DNSZone Operator Consolidation Migration Troubleshooting¶

This guide helps troubleshoot issues during and after the DNSZone operator consolidation migration (Phases 1-8, January 2026).

Pre-Migration Checklist¶

Before upgrading, verify:

Export existing resources:

kubectl get dnszones -A -o yaml > dnszones-backup-$(date +%Y%m%d-%H%M%S).yaml
kubectl get bind9instances -A -o yaml > bind9instances-backup-$(date +%Y%m%d-%H%M%S).yaml

Check Bindy operator version:

kubectl get deployment -n dns-system bindy-operator -o jsonpath='{.spec.template.spec.containers[0].image}'

Verify all zones are healthy before upgrade:

kubectl get dnszones -A -o custom-columns=NAME:.metadata.name,NAMESPACE:.metadata.namespace,READY:.status.conditions[?(@.type=='Ready')].status

Common Migration Issues¶

Issue 1: DNSZone Status Fields Missing After Upgrade¶

Symptoms: - status.syncStatus[] is empty or missing - status.syncedInstancesCount is null - status.totalInstancesCount is null

Root Cause: These fields were removed as part of the consolidation. The new architecture uses only status.instances[].

INPUT DATA »
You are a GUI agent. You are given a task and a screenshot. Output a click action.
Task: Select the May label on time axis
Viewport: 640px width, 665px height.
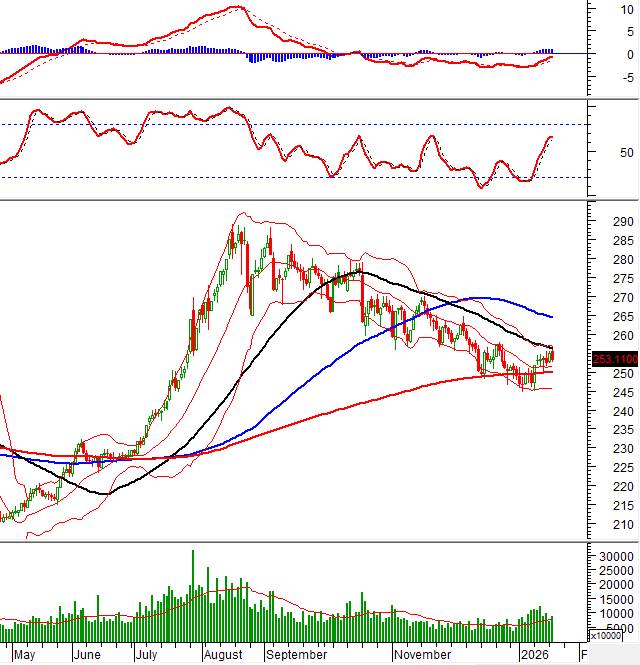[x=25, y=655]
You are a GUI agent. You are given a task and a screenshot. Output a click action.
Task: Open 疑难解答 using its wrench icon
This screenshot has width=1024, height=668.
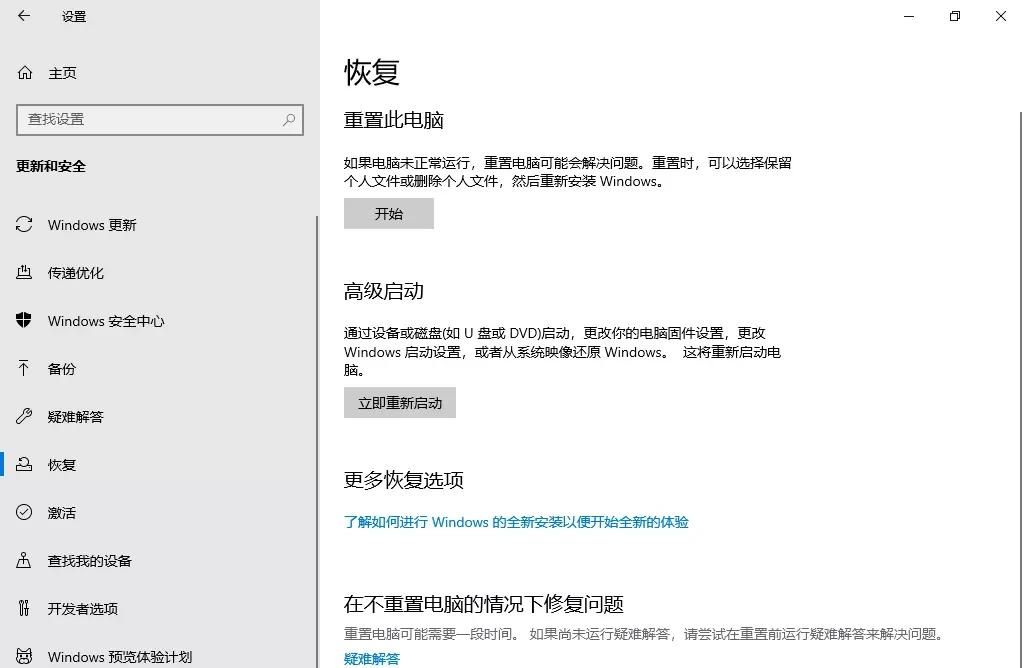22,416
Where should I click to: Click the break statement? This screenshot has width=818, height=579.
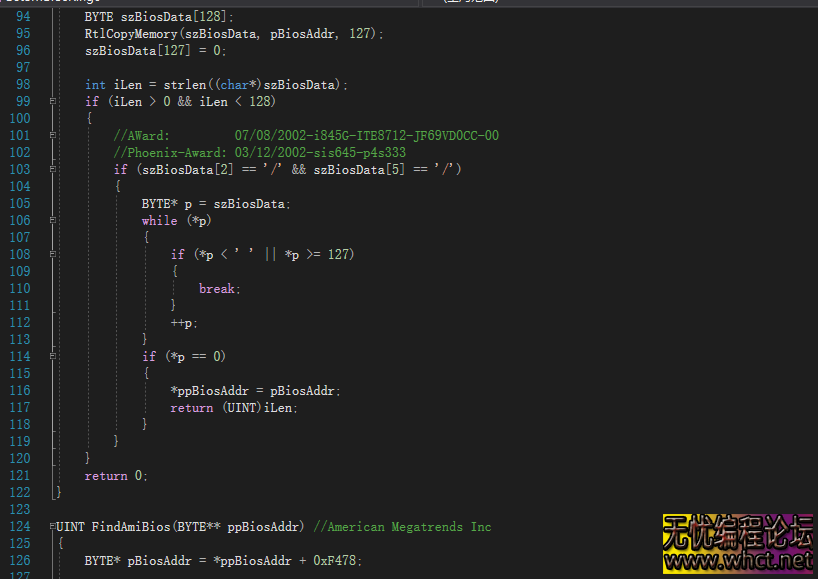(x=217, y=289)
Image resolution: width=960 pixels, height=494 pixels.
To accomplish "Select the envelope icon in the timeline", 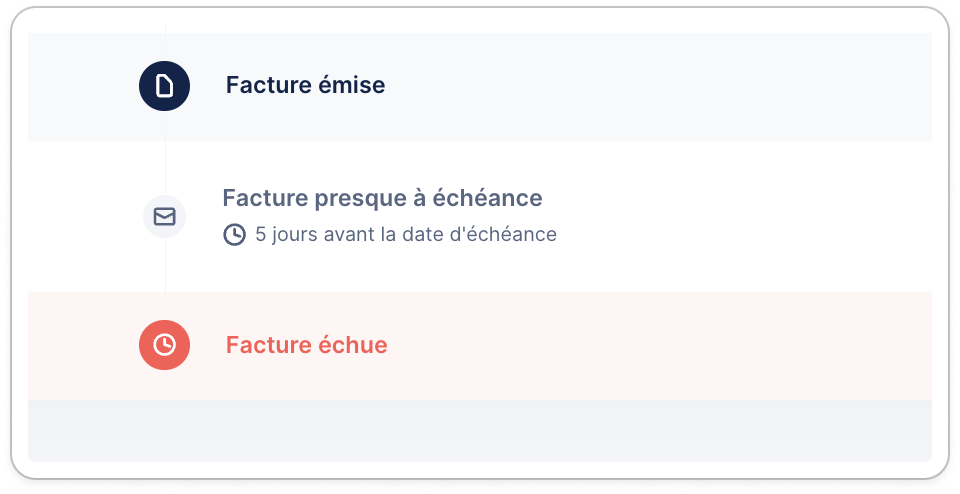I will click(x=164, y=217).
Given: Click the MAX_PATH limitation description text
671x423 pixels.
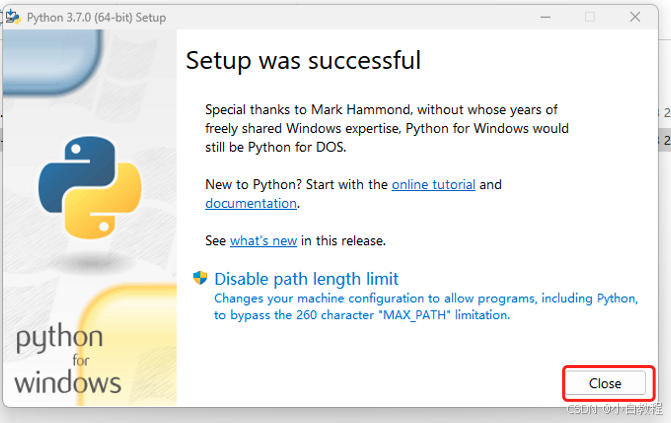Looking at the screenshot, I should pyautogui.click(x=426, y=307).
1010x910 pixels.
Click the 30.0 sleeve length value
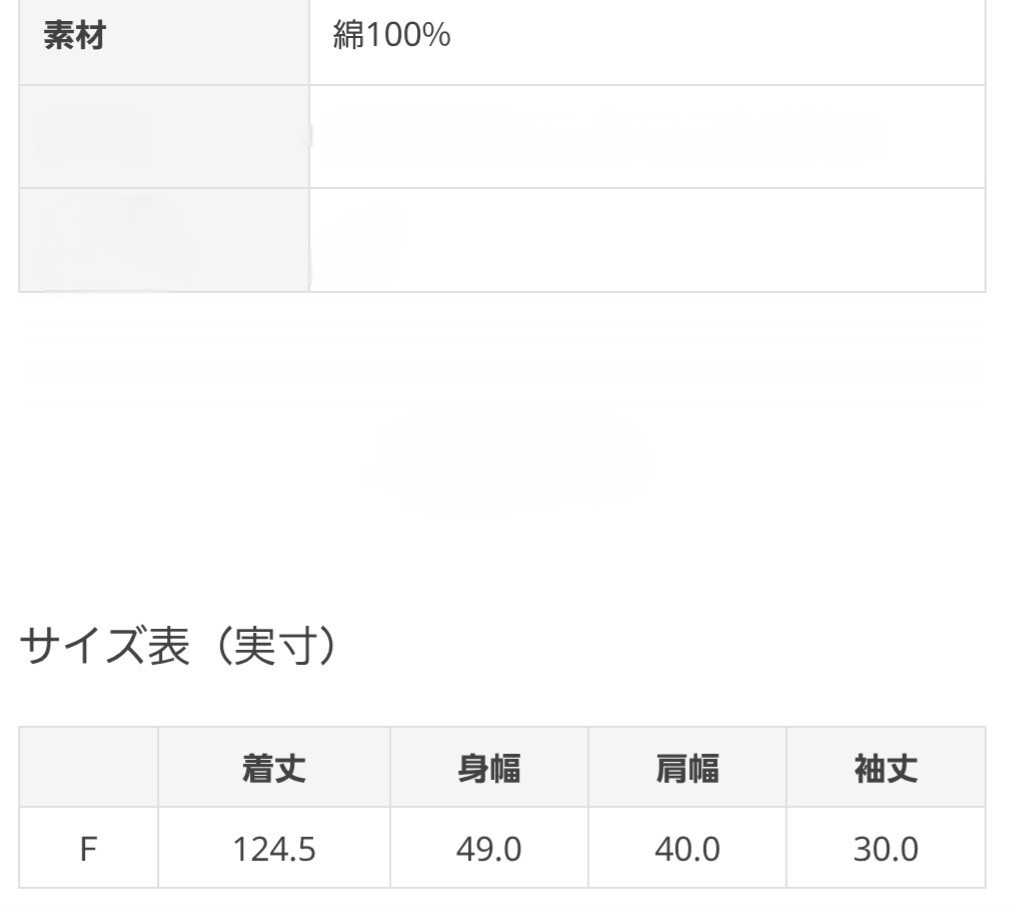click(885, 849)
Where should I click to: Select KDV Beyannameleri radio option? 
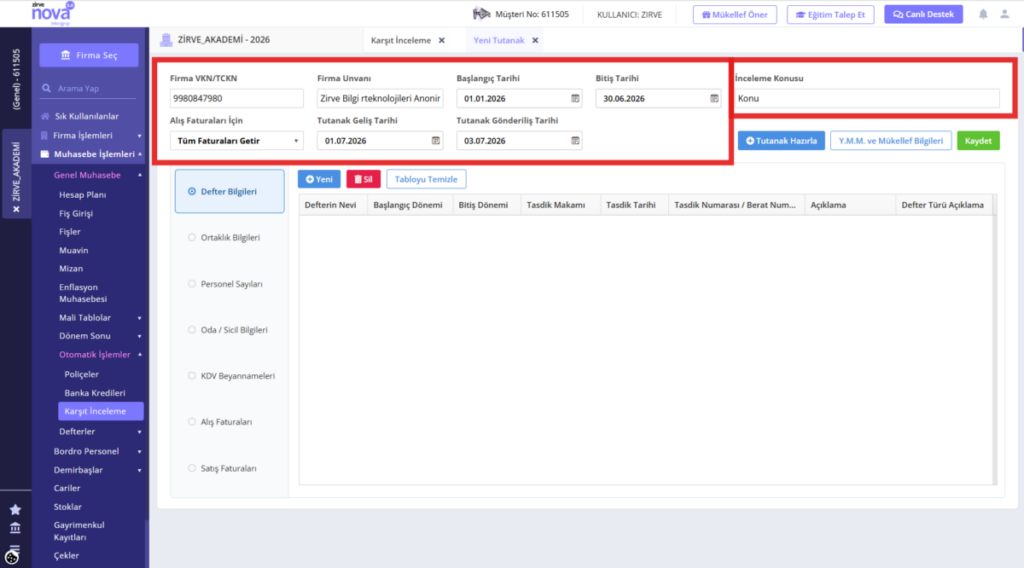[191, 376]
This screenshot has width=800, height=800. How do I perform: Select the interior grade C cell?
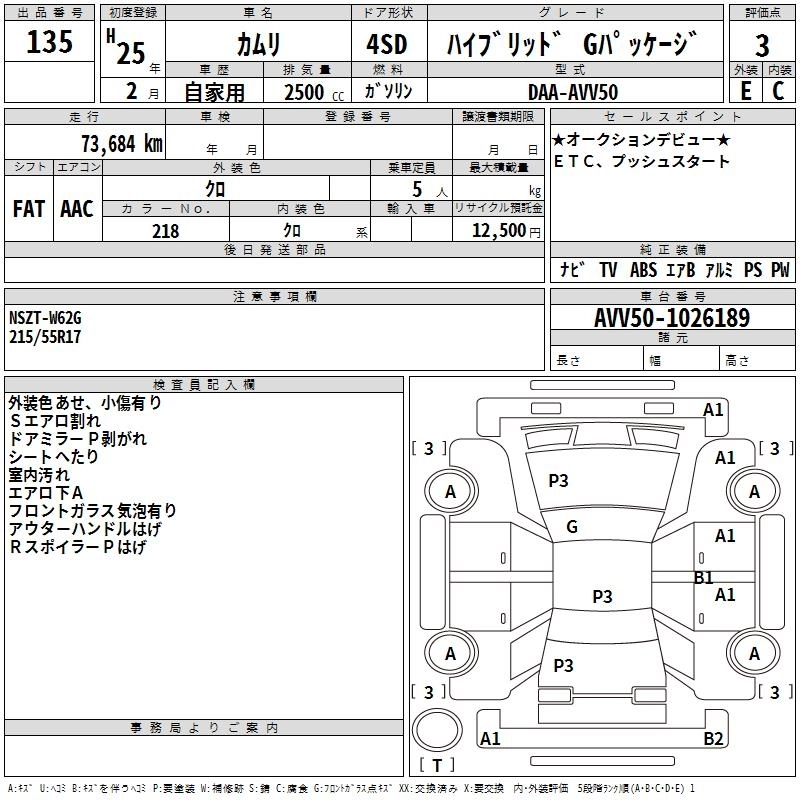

YOUR TASKS »
1) In the DNSZone migration guide, which status field does the new architecture use?
2) Please reproduce the stretch of the DNSZone migration guide from "Issue 1: DNSZone" through "uses only status.instances[].", substituting "restructuring" for "consolidation".
3) Summarize the DNSZone migration guide in three sentences.
The entries come from a separate source.

RESULTS OF THE EXERCISE »
1) It uses only status.instances[].

2)
Issue 1: DNSZone Status Fields Missing After Upgrade¶

Symptoms: - status.syncStatus[] is empty or missing - status.syncedInstancesCount is null - status.totalInstancesCount is null

Root Cause: These fields were removed as part of the restructuring. The new architecture uses only status.instances[].

3) The guide covers troubleshooting during and after the DNSZone operator consolidation migration (Phases 1-8, January 2026). Before upgrading, it says to export existing DNSZone and Bind9Instance resources, check the Bindy operator version, and verify that all zones are healthy. One common issue is that status.syncStatus[], status.syncedInstancesCount and status.totalInstancesCount are missing after the upgrade because the consolidation removed those fields, and the new architecture uses only status.instances[].